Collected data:
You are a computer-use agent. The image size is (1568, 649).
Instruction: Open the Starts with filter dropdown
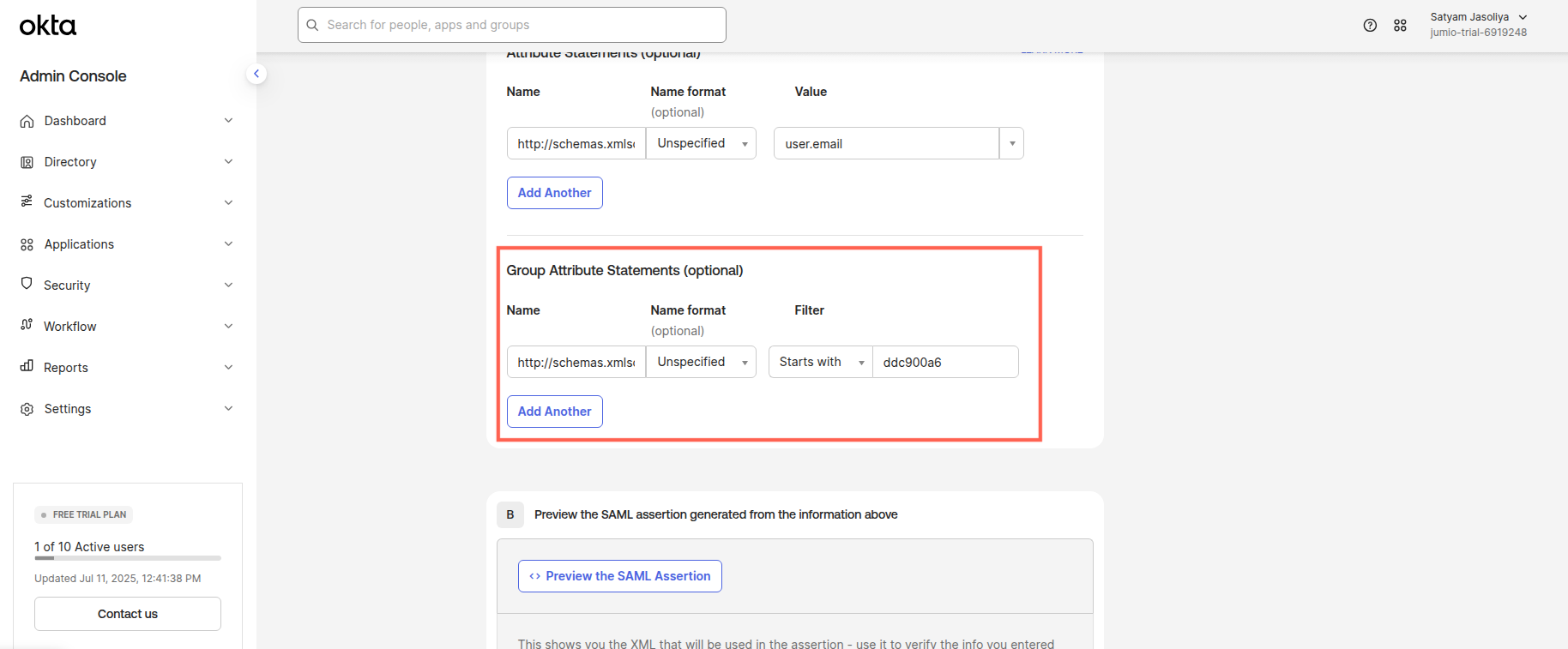coord(820,362)
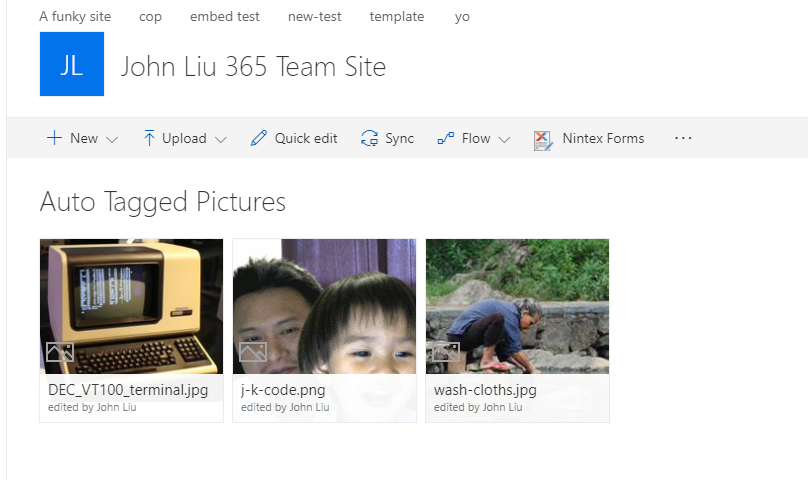Image resolution: width=808 pixels, height=480 pixels.
Task: Open the 'new-test' navigation item
Action: pos(314,17)
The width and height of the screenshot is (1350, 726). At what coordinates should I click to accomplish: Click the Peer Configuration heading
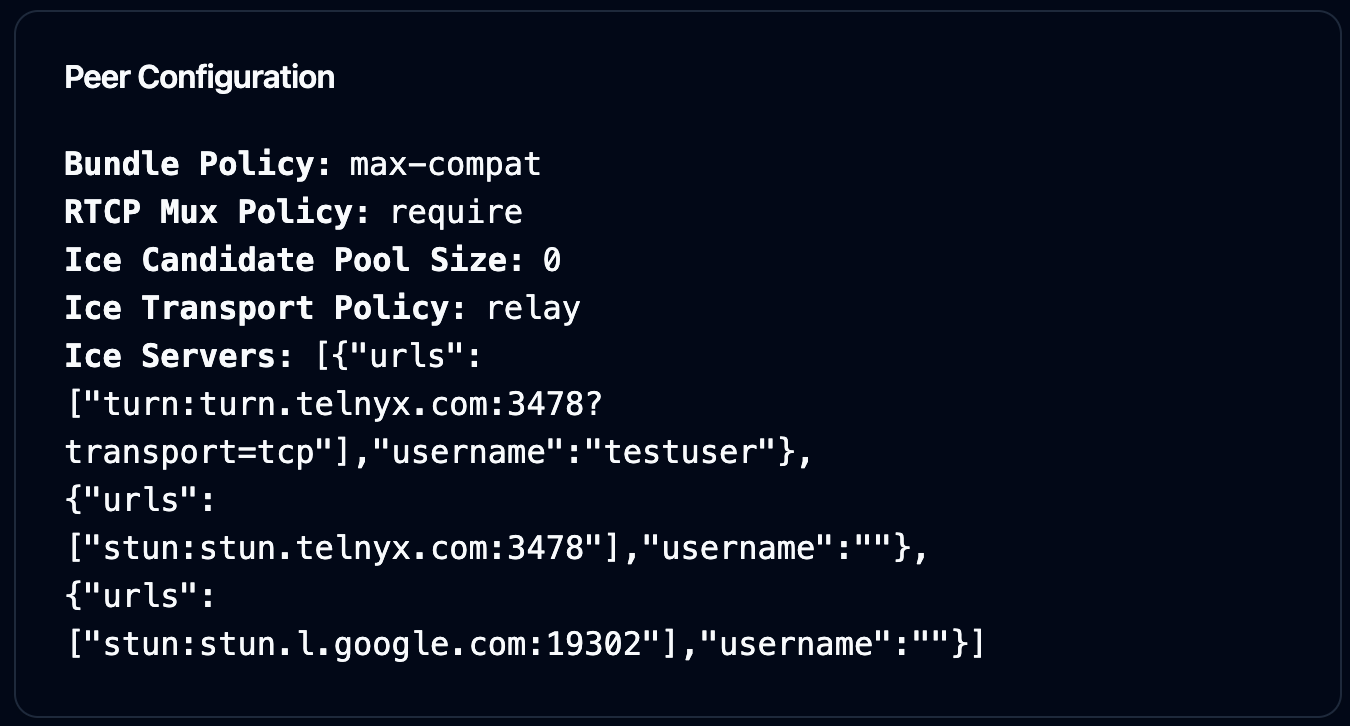click(x=199, y=77)
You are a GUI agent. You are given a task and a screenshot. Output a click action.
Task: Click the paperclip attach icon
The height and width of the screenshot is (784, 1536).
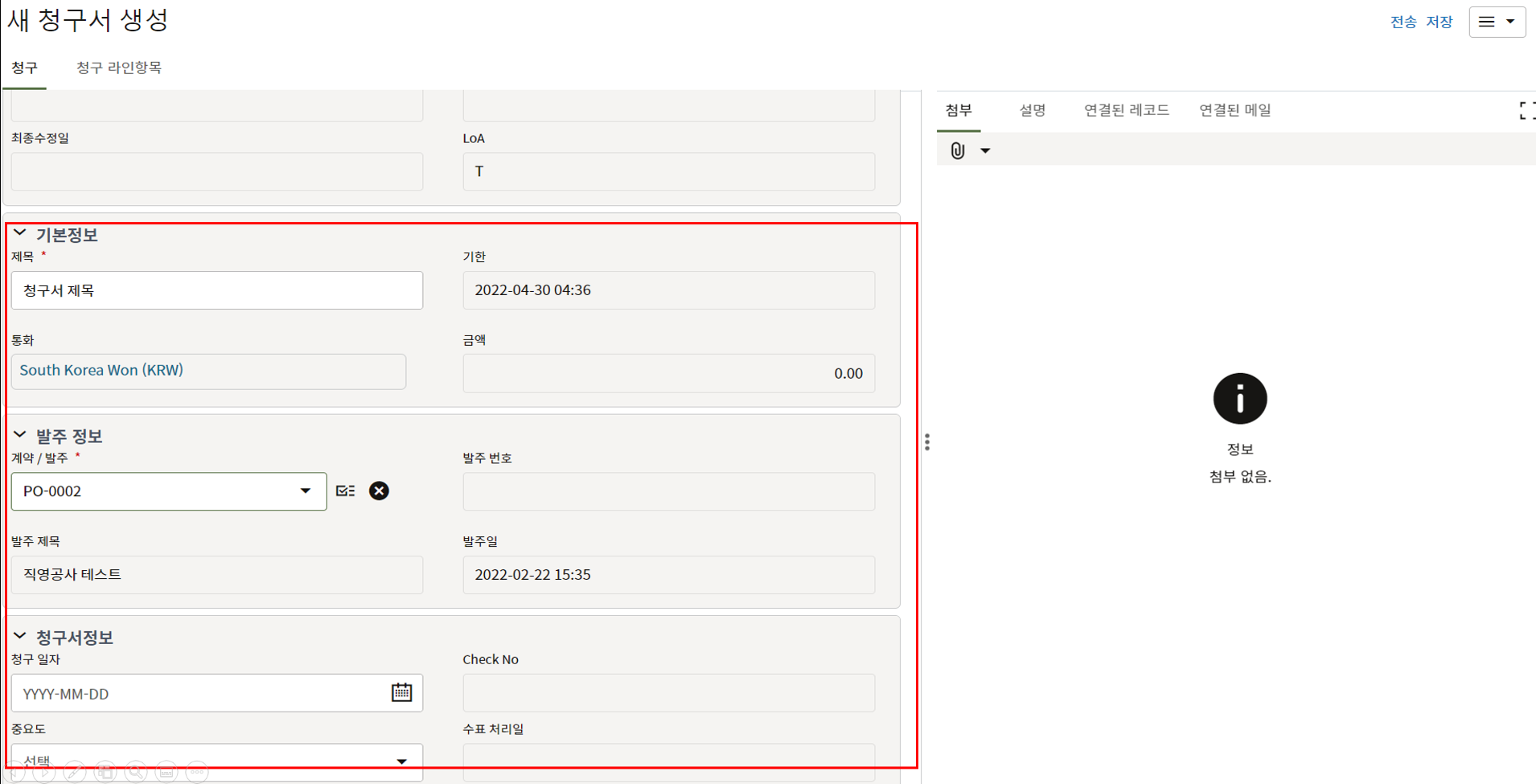(x=957, y=150)
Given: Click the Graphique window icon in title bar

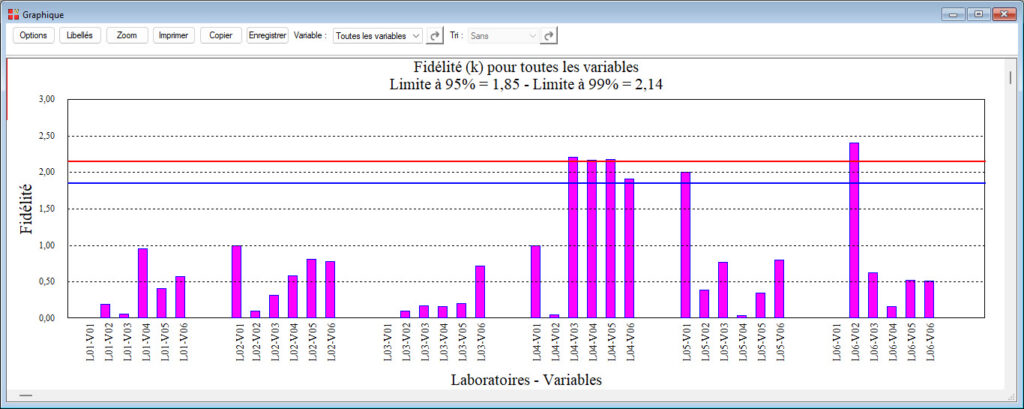Looking at the screenshot, I should coord(13,14).
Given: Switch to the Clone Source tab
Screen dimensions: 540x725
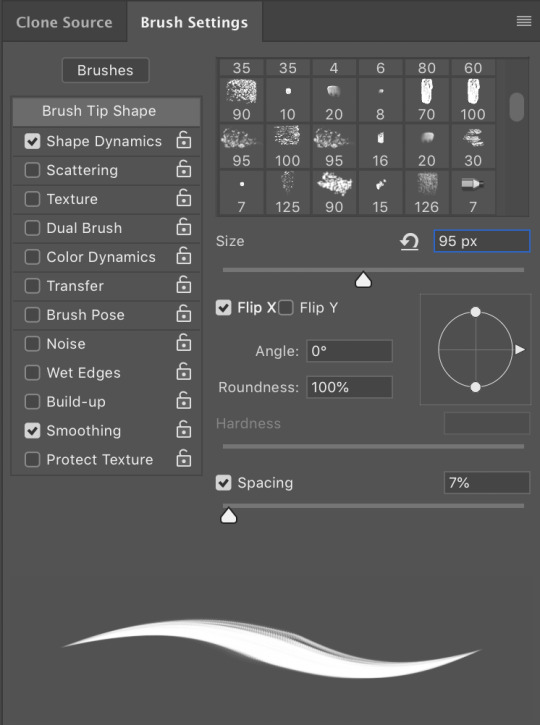Looking at the screenshot, I should pyautogui.click(x=64, y=22).
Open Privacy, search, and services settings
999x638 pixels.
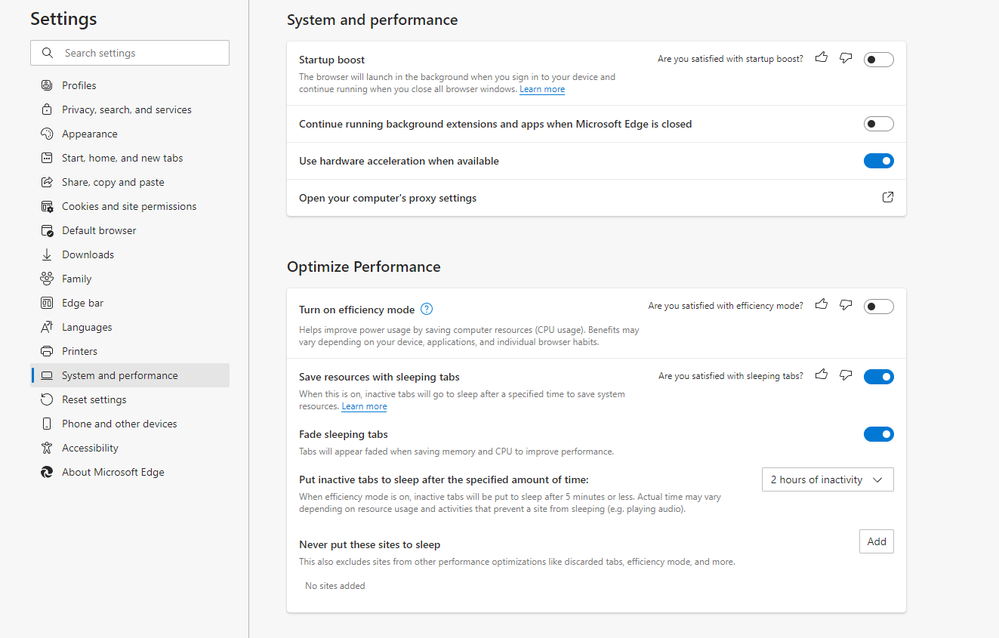click(x=126, y=110)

Your instructions: Count, in the records above, the lines that include "agent", and give the number with nothing added.

Written response: 2